Time to duck and run. Right that minute I didn’t want to reveal to anyone even the most general details of the grisly remains we’d found waiting for us in Don Wolf’s condo. “Not at the moment,” I said. “I was hoping you could help me locate someone else.”
“Just a minute, please,” Deanna said. “I have his file right here.”
There was a long pause. I could hear paper shuffling on the other end while she looked through the file. “No,” she said eventually. “Lizbeth is the only one listed here.”
“I see.”
“Does it list a place of birth?”
“Tulsa, Oklahoma.”
I thought about that for a moment. Birth records generally stay put, but people don’t necessarily do the same. Trying to track down someone that way can be a time-consuming, tedious process. What I needed was a shortcut.
They say the only things in life that are certain are death and taxes. But right up there on the list, running a close third, are calls from college and university alumni associations. I think it’s virtually impossible to permanently dodge the armies of telephone-wielding fund-raisers who track their potential victims to the ends of the earth.
“Where did Don Wolf go to school?” I asked.
“His bachelor’s is from Stanford. MBA is from Harvard.”
With Deanna reading me the information, I jotted down the degrees Don Wolf had earned, his majors and minors, and the years in which the degrees were conferred. Obviously, at four o’clock in the afternoon, it was far too late to talk to anyone at Harvard. But there was a chance I could still reach someone down at Stanford.
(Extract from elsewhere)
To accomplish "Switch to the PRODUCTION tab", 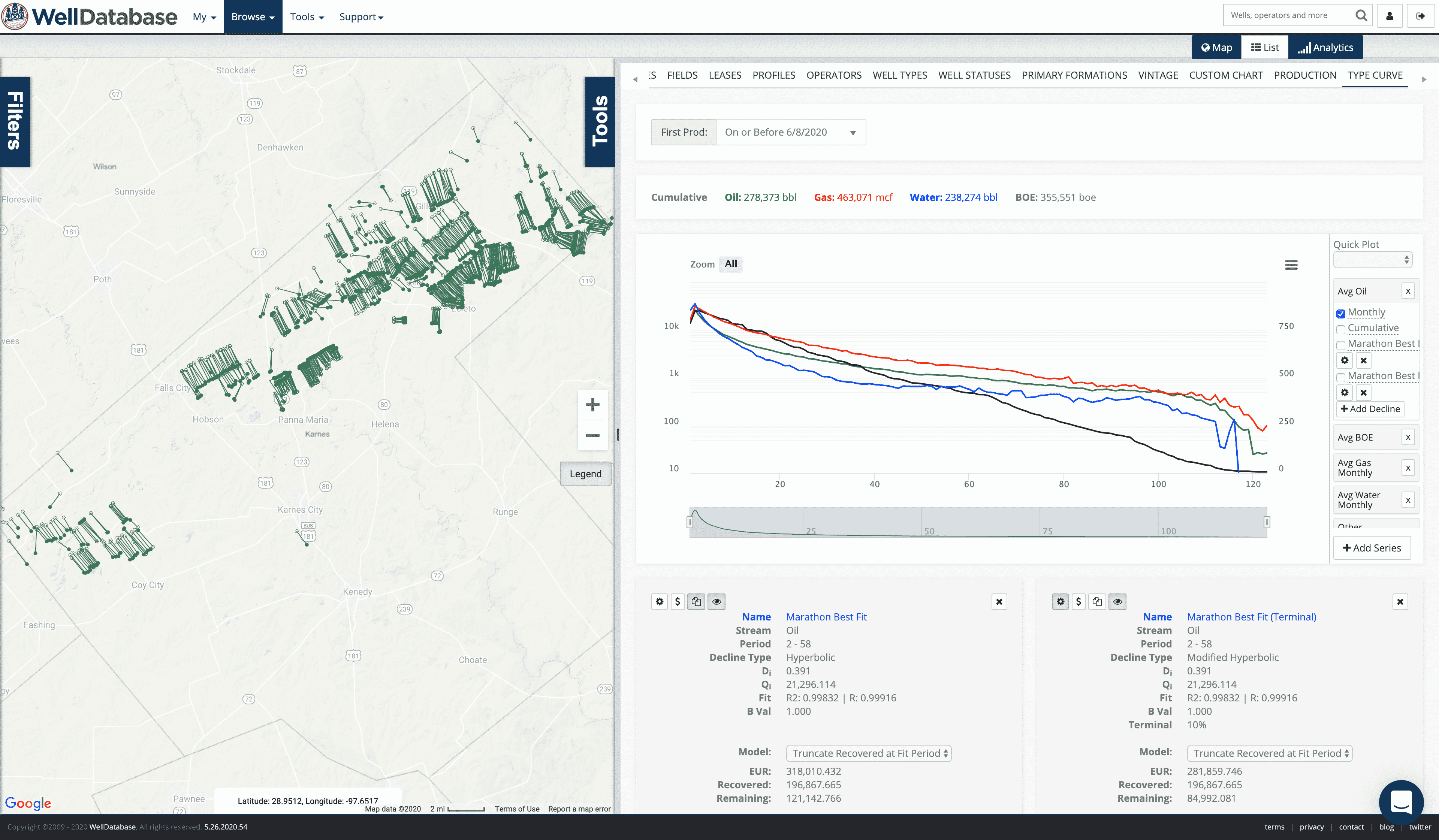I will [x=1305, y=75].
In the past, I would have played it straight—called in, identified myself properly as a police officer, and then worked my way up the chain of command. Recently, though, my months spent in a tempestuous off-again/on-again relationship with a lady named Alexis Downey, a development officer who raises funds for the Seattle Repertory Theatre, has given me another perspective.
Alexis is an enticing handful, but she’s one of those women who, although she has a strong career track going, also has an audibly ticking biological time clock. We broke up completely when I finally convinced her that, at my stage of advancing middle age, I would never be willing to take a second crack at fatherhood. Being with Alexis has taught me a thing or two, not only about women, but also about how devious-minded and
cagey development officers can be.
Bearing that in mind, I approached the Stanford alumni office with what I knew would be irresistible bait. Once I had a likely candidate on the phone, I identified myself as Roger Philpott, an attorney with Bates, Philpott, and Orange. (I figured if I was going to try my hand at lying I could just as well have some fun with it.) I told the young woman on the phone that one of the university’s alums had died suddenly and there was a chance, if no other heirs could be located, that his entire estate would be left to the university.
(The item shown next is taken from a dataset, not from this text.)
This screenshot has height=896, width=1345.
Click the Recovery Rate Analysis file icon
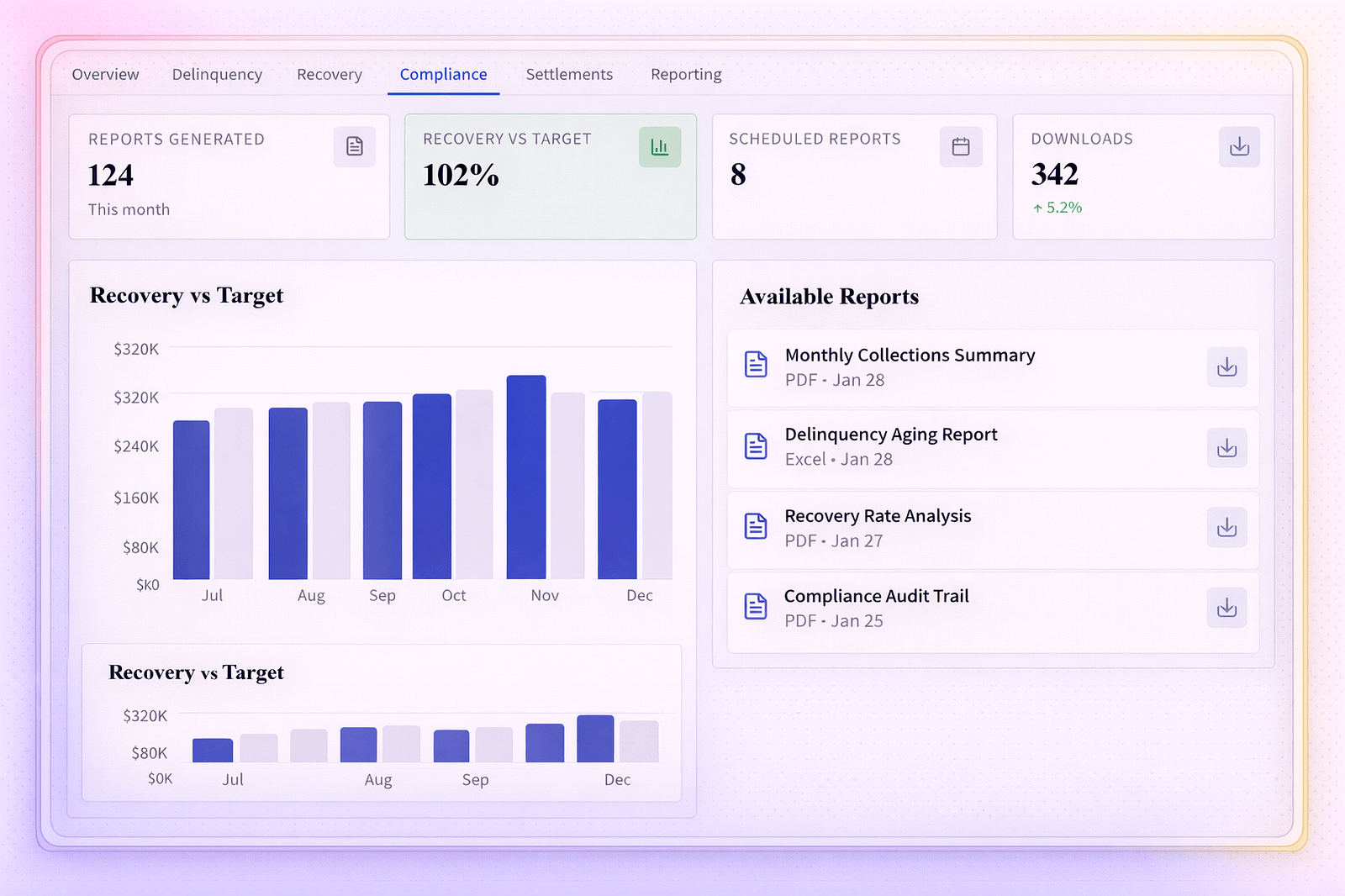tap(756, 525)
“Is it a very big estate?” the young woman asked. The audible catch of excitement in her voice made me feel like a regular heel.
“It’s the biggest one I’ve ever handled,” I told her. That, at least, wasn’t a lie.
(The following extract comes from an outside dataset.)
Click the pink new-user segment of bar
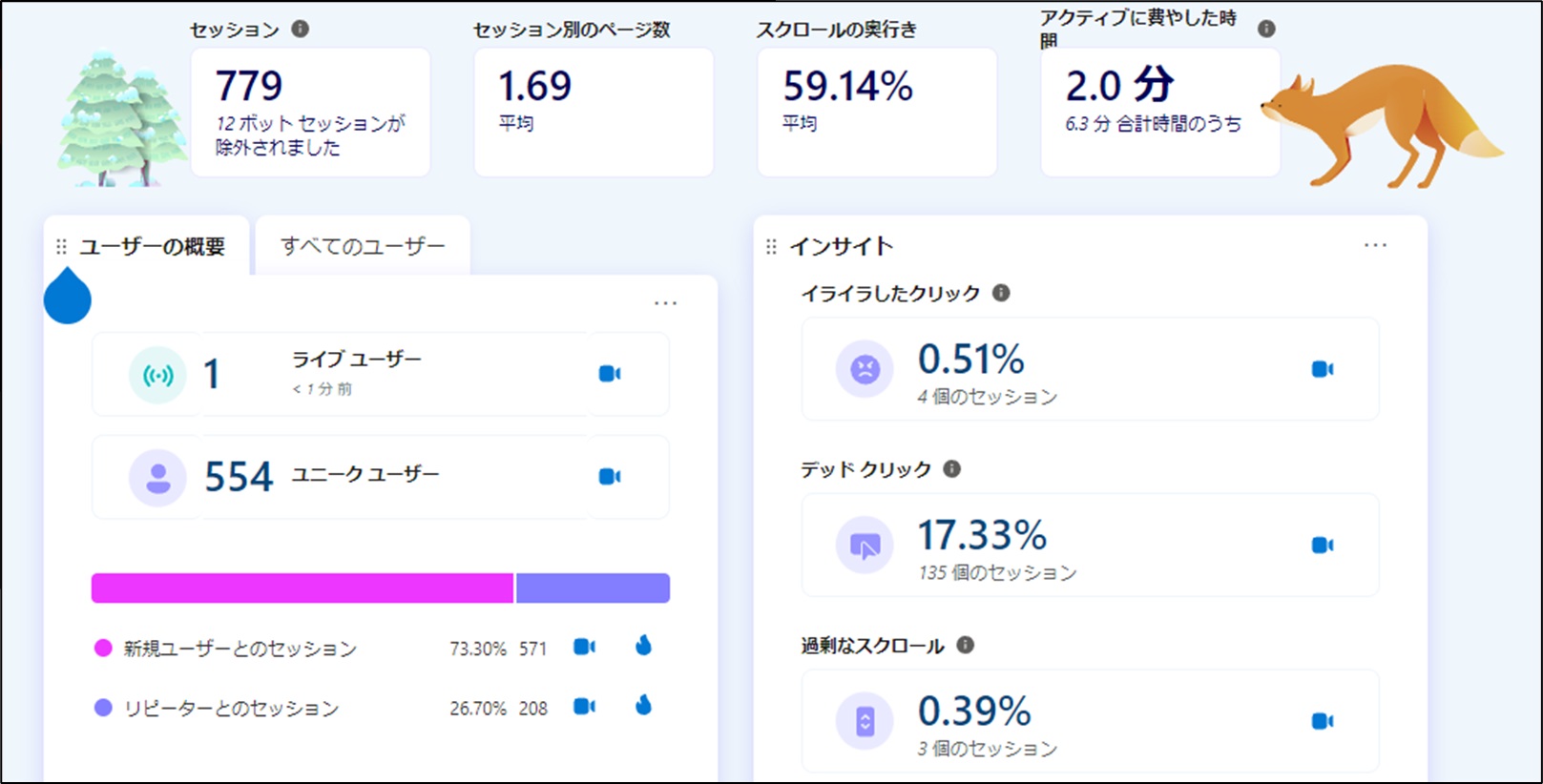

“Do you have his matriculation number?” she asked, and I knew I had her. I couldn’t provide a matric number, but I gave her everything else—the year Don Wolf graduated and the degree he’d received, and then I waited. And waited. And waited some more, listening to Muzak all the while. Finally, she came back on the phone sounding puzzled and disappointed.
“There must be some mistake,” she said. “I can’t find a Donald R. Wolf registered that year. In fact, the closest Donald Wolf I’ve found is a Donald B. who graduated in electrical engineering, but that was five years later than the date you gave me.”
“That’s strange,” I said. “Let me do some more checking and get back to you.”
I put down the phone and sat looking at it. If one statement on a job application isn’t true, chances are other things are false as well. I picked up the phone once more and redialed D.G.I.
“Do you have Don Wolf’s previous employment records?”
“I suppose,” Deanna said, sounding slightly impatient. “Just a minute.”
Again there was a period of paper shuffling before Deanna came back on the line. “Do you need complete addresses?”